ACTIVITY -> Look for "plus" in the material below and show each line that contains it.

RECORDED DATA ->
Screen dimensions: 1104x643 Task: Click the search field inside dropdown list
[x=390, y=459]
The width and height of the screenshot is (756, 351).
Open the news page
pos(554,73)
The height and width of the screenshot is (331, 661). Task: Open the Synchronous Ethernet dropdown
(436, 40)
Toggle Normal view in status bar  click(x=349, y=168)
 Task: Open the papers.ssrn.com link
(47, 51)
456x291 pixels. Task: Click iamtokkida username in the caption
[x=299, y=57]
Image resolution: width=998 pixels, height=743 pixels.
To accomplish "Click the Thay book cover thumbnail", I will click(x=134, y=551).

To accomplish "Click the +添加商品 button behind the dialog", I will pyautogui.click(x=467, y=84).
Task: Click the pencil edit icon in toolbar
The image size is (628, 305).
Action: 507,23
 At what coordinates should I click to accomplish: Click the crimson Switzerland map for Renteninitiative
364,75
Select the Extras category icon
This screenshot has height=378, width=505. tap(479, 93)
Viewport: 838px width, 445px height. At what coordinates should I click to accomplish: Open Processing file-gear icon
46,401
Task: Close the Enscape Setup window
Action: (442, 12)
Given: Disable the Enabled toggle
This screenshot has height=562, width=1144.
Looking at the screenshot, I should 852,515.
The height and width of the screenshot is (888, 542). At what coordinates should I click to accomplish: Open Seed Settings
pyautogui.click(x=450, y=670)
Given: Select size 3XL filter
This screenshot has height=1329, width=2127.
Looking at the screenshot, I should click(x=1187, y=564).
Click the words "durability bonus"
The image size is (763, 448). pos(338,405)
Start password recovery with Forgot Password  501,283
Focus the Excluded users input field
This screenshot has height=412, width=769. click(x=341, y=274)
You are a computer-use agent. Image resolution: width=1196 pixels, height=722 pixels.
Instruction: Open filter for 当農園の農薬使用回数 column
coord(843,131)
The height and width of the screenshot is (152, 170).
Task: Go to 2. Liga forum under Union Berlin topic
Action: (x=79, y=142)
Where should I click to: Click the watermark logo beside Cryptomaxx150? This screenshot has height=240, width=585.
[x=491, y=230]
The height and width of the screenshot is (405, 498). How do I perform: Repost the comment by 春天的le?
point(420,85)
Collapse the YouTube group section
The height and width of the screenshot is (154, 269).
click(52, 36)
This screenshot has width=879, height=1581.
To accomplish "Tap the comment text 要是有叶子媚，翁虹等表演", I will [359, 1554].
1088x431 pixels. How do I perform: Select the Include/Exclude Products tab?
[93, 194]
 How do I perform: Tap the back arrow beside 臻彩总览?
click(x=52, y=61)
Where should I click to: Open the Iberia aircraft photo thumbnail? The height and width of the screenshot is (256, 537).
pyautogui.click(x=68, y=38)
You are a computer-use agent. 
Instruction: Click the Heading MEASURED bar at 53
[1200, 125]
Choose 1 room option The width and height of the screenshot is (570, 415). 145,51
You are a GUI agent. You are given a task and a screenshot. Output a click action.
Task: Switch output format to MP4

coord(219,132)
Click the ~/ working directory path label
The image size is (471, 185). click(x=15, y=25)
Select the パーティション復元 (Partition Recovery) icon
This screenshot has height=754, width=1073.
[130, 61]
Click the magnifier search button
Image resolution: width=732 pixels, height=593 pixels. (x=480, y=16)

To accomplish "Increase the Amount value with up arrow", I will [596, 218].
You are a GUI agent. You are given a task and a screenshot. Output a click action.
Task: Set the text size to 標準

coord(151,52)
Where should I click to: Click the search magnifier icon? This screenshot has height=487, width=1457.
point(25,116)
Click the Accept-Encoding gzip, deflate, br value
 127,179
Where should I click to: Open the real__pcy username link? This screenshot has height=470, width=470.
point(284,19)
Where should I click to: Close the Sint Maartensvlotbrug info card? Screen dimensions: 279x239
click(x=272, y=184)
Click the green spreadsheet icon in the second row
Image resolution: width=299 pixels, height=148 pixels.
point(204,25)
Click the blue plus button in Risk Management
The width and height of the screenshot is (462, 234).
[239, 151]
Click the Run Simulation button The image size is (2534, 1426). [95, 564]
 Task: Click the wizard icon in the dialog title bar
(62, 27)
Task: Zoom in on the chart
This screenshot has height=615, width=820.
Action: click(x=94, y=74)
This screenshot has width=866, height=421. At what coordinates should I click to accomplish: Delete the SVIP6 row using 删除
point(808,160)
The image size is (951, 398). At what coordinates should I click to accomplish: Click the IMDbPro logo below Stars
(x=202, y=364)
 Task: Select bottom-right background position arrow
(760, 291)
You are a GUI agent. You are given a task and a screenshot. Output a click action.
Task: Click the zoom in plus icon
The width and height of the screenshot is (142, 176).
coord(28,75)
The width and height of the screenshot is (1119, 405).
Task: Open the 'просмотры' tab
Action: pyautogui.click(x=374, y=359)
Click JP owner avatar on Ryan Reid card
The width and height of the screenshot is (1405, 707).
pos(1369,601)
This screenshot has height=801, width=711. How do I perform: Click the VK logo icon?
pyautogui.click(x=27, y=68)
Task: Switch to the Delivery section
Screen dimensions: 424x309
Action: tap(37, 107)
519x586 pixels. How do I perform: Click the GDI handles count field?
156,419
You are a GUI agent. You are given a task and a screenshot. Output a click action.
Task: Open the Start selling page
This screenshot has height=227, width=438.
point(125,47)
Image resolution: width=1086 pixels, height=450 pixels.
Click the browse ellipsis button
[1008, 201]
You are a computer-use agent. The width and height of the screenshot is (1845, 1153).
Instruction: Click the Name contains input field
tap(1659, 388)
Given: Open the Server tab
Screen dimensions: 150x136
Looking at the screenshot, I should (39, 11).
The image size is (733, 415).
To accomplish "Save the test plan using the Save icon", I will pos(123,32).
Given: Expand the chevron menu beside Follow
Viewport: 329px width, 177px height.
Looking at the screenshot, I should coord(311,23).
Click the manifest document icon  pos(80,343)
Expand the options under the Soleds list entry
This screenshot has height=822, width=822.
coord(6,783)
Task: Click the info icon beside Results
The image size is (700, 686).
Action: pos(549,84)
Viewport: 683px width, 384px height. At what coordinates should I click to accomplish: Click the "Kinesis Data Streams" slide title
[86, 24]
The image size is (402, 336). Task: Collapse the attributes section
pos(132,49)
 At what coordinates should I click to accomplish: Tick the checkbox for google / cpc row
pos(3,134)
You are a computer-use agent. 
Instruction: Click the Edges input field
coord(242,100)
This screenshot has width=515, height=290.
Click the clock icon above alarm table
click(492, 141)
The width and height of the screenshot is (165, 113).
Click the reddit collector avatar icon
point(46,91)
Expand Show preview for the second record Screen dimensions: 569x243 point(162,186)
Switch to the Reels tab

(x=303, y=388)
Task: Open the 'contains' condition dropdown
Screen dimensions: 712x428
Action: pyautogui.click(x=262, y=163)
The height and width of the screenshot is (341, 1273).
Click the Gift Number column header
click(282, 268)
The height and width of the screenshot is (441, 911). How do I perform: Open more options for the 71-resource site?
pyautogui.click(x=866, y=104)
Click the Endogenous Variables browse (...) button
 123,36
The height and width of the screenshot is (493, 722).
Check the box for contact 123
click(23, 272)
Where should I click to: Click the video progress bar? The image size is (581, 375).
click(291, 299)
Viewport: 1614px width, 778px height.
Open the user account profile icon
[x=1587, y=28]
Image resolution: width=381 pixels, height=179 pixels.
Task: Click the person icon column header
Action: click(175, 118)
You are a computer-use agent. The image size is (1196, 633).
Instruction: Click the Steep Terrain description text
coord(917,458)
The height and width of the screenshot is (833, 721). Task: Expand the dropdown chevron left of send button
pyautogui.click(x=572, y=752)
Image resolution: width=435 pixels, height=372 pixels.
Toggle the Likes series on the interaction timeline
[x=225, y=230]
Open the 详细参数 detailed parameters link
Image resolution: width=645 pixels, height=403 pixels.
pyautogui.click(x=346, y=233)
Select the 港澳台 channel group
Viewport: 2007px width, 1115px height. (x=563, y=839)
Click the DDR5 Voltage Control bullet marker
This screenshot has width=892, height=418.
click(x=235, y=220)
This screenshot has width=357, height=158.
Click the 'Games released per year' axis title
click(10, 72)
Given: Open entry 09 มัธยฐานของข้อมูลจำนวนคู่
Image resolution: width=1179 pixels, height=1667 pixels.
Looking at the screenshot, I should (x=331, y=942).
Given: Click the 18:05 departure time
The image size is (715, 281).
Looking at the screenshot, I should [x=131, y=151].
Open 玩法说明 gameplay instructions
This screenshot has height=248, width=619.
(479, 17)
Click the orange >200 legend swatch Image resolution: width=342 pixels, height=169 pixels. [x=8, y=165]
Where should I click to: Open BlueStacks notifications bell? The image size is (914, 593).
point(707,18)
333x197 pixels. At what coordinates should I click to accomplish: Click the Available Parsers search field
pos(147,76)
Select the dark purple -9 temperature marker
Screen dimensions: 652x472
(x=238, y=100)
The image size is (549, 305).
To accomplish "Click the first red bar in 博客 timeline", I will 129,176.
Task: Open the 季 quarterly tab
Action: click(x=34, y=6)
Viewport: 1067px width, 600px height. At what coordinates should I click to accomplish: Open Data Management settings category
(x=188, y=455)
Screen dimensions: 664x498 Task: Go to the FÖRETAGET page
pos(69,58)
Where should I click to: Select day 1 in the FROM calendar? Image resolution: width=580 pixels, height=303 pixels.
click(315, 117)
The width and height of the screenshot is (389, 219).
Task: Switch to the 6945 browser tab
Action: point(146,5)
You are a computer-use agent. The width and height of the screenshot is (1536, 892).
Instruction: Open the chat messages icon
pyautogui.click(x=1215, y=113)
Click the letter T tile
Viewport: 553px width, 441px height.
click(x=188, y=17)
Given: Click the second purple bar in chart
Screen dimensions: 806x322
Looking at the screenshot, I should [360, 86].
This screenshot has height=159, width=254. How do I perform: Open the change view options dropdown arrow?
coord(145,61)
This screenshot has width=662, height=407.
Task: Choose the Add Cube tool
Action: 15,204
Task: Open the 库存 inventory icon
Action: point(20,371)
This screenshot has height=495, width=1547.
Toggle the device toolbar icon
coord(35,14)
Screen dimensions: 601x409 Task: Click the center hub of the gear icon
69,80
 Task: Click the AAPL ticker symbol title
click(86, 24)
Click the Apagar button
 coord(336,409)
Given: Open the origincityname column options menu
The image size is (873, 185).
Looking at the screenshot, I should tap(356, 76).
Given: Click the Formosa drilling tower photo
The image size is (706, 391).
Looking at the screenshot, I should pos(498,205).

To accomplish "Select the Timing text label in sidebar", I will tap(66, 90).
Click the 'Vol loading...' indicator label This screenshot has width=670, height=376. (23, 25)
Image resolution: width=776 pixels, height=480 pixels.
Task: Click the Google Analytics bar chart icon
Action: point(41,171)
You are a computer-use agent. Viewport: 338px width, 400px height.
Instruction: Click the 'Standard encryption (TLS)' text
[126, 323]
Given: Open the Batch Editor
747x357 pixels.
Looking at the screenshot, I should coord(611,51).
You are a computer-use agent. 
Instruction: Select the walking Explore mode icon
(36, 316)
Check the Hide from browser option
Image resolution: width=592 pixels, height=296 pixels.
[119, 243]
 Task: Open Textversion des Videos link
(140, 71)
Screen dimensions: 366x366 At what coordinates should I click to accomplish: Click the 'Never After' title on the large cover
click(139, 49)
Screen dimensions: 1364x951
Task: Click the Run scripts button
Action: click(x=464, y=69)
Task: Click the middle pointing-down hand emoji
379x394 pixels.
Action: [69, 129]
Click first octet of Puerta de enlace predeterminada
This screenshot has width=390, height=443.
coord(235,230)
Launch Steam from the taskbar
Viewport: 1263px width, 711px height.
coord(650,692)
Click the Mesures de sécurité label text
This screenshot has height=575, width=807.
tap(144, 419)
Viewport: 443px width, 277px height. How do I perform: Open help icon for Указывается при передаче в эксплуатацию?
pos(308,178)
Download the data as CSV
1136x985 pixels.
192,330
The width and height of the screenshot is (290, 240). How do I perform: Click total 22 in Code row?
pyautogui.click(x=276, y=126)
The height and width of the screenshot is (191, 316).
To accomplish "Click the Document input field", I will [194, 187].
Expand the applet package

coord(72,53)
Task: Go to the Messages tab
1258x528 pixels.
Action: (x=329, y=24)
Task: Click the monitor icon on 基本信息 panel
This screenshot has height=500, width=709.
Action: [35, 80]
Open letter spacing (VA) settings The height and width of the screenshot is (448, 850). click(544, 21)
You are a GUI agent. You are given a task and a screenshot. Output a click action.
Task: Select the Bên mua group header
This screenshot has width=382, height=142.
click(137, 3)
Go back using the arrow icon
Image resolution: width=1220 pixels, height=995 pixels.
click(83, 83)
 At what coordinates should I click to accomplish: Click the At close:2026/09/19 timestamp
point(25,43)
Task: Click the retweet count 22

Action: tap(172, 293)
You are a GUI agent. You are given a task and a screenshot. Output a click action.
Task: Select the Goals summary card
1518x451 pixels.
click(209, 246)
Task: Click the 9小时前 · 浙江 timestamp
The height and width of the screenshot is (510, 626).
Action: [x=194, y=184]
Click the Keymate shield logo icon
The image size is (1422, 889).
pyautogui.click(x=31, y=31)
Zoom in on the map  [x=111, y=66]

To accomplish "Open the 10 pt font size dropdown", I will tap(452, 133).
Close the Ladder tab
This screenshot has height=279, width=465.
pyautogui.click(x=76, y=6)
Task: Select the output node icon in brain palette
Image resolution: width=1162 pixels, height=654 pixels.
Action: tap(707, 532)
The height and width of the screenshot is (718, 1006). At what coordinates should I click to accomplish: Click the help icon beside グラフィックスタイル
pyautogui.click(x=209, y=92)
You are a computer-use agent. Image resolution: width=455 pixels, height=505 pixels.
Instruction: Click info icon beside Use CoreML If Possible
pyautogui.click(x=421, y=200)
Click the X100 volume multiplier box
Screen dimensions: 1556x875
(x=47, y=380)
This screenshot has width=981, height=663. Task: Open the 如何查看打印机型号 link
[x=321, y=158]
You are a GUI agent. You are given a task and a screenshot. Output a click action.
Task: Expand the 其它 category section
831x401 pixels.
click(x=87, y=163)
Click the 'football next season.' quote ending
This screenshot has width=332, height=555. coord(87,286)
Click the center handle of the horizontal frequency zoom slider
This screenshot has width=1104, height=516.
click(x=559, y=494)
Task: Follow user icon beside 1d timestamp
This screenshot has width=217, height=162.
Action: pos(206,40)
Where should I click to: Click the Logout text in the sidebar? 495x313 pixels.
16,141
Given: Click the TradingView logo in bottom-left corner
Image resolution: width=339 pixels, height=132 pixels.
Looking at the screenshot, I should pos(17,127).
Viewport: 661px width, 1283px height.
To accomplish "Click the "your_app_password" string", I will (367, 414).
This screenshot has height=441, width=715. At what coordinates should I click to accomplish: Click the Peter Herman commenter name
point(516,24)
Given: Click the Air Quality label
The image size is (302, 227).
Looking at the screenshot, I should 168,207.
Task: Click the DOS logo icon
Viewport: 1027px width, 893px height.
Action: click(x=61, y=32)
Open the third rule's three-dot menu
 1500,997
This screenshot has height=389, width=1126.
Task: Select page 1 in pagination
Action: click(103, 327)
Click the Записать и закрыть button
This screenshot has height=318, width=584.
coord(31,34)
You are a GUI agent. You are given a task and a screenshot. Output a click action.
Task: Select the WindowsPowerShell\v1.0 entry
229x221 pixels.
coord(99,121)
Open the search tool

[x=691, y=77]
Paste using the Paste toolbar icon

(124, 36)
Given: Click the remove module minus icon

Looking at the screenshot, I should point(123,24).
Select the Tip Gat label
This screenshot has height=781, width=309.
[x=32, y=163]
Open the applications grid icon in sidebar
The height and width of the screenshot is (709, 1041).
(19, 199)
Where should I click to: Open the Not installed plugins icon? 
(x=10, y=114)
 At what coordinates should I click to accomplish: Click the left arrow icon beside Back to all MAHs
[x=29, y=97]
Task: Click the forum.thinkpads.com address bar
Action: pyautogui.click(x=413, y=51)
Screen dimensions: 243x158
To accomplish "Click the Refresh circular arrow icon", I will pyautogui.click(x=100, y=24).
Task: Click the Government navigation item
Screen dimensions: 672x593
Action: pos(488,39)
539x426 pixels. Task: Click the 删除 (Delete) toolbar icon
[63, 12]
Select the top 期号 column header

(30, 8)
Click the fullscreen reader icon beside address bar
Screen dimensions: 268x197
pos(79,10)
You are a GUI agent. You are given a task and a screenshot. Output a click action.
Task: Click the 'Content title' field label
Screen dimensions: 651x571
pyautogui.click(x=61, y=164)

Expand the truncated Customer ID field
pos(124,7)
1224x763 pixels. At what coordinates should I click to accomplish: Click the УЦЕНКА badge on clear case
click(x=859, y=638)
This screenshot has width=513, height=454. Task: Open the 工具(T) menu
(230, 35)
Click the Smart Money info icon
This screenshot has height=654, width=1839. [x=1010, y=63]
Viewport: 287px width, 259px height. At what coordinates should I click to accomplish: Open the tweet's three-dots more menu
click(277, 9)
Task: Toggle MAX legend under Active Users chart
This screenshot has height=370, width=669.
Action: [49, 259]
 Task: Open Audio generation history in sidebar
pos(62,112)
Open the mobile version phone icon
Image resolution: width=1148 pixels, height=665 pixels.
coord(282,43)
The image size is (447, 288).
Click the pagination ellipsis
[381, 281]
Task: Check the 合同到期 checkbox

COMPLETED TASK ->
Click the blue plus button in Risk Management
Task: Click the zoom in plus icon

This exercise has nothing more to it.